** begin SUPPLIED MATERIAL **
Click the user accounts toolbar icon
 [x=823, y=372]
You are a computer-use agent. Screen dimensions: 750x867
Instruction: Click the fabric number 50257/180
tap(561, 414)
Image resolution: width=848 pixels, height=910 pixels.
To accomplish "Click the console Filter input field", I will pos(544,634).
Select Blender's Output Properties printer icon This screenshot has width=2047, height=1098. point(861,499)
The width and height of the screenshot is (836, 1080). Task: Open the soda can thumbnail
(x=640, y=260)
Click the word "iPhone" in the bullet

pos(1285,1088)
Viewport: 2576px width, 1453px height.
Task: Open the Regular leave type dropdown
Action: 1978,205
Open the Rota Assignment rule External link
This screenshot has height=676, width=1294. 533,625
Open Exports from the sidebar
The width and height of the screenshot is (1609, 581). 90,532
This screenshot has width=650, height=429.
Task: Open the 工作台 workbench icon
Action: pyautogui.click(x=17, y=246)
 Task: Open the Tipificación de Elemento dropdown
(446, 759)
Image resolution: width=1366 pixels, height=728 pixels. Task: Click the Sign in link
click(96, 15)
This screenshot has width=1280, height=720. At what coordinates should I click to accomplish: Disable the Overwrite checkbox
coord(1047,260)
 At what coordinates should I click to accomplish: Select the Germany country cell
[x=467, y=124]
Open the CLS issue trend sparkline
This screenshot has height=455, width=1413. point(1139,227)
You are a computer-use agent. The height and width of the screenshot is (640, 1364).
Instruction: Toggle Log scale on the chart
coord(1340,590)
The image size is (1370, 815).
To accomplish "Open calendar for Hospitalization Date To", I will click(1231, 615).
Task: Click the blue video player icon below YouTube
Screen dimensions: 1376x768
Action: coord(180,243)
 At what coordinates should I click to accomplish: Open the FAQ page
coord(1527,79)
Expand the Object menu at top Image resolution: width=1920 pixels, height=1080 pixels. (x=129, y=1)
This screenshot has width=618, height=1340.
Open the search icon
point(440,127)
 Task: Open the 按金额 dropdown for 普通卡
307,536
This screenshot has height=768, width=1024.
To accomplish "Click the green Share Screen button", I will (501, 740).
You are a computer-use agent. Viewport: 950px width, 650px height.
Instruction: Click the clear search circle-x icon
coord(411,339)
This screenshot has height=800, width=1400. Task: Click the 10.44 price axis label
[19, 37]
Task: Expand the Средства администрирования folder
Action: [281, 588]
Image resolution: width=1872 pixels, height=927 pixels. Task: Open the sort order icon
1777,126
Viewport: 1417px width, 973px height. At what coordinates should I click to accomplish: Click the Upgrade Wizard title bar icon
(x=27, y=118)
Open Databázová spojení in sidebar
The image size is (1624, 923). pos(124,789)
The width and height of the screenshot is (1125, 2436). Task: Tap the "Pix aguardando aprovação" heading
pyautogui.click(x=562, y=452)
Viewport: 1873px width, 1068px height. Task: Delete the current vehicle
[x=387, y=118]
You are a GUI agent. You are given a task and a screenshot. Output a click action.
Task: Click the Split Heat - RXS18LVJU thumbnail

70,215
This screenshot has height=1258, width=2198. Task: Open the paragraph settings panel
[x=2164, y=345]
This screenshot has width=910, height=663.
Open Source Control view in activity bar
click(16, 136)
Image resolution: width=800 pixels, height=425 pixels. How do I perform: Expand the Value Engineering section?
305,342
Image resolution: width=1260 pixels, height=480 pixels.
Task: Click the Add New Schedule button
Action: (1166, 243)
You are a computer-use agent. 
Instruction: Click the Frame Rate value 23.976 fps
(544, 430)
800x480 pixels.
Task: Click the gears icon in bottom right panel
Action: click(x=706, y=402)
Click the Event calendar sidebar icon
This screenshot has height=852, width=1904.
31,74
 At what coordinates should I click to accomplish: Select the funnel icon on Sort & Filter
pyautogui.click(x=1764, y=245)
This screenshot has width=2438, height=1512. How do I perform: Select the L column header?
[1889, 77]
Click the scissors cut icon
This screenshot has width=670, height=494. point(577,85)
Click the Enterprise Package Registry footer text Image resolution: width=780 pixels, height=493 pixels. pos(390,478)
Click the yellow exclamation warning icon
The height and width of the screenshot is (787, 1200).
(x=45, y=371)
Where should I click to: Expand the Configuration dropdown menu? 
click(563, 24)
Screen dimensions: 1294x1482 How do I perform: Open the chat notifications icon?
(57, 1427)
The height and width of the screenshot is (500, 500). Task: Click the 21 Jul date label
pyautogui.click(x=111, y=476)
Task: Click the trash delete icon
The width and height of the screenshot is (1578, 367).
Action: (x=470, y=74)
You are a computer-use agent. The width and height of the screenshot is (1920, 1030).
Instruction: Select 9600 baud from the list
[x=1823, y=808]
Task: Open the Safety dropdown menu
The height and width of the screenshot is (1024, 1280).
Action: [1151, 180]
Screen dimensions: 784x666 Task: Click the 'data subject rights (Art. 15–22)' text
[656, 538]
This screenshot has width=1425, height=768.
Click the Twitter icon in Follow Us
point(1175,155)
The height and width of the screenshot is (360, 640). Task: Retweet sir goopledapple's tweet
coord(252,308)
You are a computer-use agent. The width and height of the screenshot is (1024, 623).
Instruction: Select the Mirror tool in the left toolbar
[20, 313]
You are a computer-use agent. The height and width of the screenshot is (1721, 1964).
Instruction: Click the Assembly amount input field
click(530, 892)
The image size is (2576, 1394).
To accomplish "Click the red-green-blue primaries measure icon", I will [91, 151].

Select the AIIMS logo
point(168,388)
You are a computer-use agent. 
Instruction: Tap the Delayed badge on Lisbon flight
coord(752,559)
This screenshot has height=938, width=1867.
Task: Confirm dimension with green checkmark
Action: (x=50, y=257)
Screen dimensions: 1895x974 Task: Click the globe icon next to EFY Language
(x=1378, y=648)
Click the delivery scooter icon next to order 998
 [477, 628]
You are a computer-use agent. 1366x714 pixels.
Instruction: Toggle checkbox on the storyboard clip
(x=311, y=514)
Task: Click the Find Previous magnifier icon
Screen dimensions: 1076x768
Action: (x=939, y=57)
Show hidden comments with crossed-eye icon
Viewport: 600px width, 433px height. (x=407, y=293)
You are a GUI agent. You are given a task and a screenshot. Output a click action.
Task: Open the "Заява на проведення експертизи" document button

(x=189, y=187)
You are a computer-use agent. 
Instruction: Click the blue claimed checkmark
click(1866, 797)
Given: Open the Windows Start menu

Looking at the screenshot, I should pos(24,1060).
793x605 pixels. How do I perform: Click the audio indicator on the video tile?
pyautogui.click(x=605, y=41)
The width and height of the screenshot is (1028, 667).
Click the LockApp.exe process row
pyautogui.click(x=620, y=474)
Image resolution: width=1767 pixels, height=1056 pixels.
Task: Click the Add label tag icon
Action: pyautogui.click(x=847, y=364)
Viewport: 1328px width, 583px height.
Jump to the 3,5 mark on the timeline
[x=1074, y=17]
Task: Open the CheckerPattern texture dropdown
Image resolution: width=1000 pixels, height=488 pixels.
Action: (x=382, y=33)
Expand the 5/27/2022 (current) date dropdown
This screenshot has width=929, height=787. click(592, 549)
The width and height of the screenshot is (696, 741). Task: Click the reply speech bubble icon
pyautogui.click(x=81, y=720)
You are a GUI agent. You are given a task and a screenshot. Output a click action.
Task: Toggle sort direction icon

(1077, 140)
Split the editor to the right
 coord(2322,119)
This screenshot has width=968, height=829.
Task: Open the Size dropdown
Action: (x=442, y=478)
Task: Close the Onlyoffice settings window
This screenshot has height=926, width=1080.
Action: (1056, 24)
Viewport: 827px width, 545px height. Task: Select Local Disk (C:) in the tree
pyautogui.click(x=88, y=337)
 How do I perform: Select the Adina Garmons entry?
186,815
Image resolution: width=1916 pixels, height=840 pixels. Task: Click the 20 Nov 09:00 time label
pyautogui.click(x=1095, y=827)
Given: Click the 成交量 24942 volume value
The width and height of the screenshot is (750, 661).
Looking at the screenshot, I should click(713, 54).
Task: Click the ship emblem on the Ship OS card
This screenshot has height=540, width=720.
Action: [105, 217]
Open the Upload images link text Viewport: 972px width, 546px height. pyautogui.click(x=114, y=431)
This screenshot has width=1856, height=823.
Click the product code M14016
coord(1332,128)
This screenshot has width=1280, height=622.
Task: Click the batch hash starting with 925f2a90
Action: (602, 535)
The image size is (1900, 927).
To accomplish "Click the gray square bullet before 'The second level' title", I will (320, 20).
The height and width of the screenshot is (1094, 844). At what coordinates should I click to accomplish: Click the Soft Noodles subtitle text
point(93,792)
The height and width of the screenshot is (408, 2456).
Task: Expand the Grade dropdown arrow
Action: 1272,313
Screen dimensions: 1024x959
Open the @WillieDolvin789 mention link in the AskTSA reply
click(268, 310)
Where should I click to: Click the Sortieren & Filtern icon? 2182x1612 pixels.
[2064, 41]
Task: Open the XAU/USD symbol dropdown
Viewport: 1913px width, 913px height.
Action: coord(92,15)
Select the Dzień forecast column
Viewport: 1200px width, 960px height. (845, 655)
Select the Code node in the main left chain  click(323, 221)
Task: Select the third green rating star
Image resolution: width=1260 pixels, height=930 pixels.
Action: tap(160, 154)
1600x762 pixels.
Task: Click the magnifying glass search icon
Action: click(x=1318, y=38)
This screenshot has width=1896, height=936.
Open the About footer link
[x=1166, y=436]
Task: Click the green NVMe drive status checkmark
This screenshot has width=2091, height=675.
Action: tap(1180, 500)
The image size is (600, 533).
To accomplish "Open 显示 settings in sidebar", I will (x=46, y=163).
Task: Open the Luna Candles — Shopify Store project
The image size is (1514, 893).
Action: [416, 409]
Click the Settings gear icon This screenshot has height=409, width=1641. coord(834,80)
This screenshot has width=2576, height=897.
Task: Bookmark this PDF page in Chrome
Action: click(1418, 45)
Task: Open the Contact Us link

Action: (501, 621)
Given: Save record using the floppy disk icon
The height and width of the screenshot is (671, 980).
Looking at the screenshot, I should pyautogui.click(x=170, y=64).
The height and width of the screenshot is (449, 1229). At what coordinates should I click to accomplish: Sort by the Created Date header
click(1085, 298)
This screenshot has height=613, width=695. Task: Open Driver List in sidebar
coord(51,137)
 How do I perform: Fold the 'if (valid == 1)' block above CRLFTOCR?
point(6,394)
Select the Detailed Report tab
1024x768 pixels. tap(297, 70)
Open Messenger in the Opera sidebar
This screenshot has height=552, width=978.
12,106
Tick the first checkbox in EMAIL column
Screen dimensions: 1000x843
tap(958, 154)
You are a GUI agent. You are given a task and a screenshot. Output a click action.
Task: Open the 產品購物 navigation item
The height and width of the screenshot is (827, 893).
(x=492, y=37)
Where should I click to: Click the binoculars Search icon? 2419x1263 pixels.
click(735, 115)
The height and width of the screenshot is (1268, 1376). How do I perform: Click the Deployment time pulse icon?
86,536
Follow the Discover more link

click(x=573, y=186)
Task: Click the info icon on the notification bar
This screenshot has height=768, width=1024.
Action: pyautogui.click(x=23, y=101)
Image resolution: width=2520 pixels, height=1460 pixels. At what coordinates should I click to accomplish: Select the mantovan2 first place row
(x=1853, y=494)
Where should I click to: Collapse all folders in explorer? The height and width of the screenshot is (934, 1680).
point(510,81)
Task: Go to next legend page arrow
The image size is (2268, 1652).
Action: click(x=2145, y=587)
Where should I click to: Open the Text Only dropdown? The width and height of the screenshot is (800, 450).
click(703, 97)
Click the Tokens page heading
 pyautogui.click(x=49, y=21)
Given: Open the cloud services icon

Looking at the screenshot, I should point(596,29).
** end SUPPLIED MATERIAL **
## PROBLEM DETAILS
Copy the entries verbatim, beginning at the line that contains "Task: Click the info" and continuing through the last line of the entries.

## FINISHED TASK
Task: Click the info icon on the notification bar
This screenshot has height=768, width=1024.
Action: pyautogui.click(x=23, y=101)
Image resolution: width=2520 pixels, height=1460 pixels. At what coordinates should I click to accomplish: Select the mantovan2 first place row
(x=1853, y=494)
Where should I click to: Collapse all folders in explorer? The height and width of the screenshot is (934, 1680).
point(510,81)
Task: Go to next legend page arrow
The image size is (2268, 1652).
Action: click(x=2145, y=587)
Where should I click to: Open the Text Only dropdown? The width and height of the screenshot is (800, 450).
click(703, 97)
Click the Tokens page heading
 pyautogui.click(x=49, y=21)
Given: Open the cloud services icon

Looking at the screenshot, I should point(596,29).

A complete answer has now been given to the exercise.